Divers out of Louisiana perform underwater repairs on offshore drilling rigs. Below is an email one sent to his sister. Anytime you think you have had a bad day at the office, remember this letter.
Just another note from your bottom dwelling brother.
Last week I had a bad day at the office. Before I can tell you what happened to me, I first must bore you with a few technicalities of my job. As you know my office lies at the bottom of the sea. I wear a suit to the office. It's a wet suit. This time of year the water is quite cool. So what we do to keep warm is this:
We have a diesel powered industrial water heater. This $20,000 piece of crap sucks the water out of the sea. It heats it to a delightful temp, then pumps it down to the diver through a garden hose which istaped to the air hose Now this sounds like a good plan, and I've used it several times with no complaints. What I do, when I get to the bottom and start working, is I take the hose and stuff it down the back of my neck, this floods my whole suit with warm water. It's like working in a Jacuzzi.

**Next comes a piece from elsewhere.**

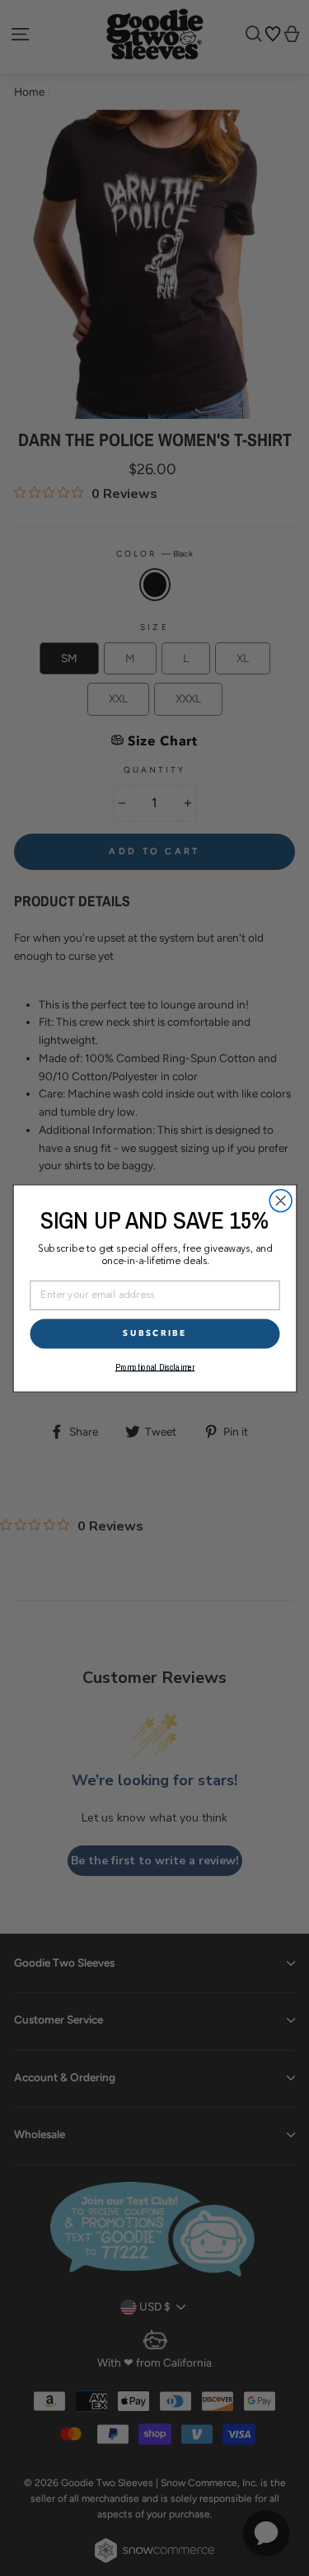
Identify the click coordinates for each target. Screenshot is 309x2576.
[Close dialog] (280, 1200)
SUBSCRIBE (154, 1333)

Everything was going well until all of a sudden, my butt started to itch. So, of course, I scratched it. This only made things worse. Within a few seconds my butt started to burn. I pulled the hose out from my back, but the damage was done. In agony I realized what had happened... The hot water machine had sucked up a jellyfish and pumped it into my suit. This is even worse than the poison ivy you once had under a cast. Now I had that hose down my back. I don't have any hair on my back, so the jellyfish couldn't get stuck to my back. The crack of my butt was not as fortunate. When I scratched what I thought was an itch, I was actually grinding the jellyfish into my butt.
I informed the dive supervisor of my dilemma over the comms. His instructions were unclear due to the fact that he along with 5 other divers were laughing hysterically. Needless to say I aborted the dive. I was instructed to make 3 agonizing in-water decompression stops totaling 35 minutes before I could come to the surface for my chamber dry decompression. I got to the surface wearing nothing but my brass helmet. My suit and gear were tied to the bell.
When I got on board, the medic, with tears of laughter running down his face, handed me a tube of cream and told me to put it on my butt when I get in the chamber. The cream put the fire out, but I couldn't take a crap for two days because my butt.... was swollen shut. I later found out that this could easily have been prevented if the suction hose was placed on the leeward side of the ship.
Anyway, the next time you have a bad day at the office, think of me. Think about how much worse your day would be if you were to shove a jellyfish up your butt. I hope you have no bad days at the office. But if you do, I hope this will make them more tolerable.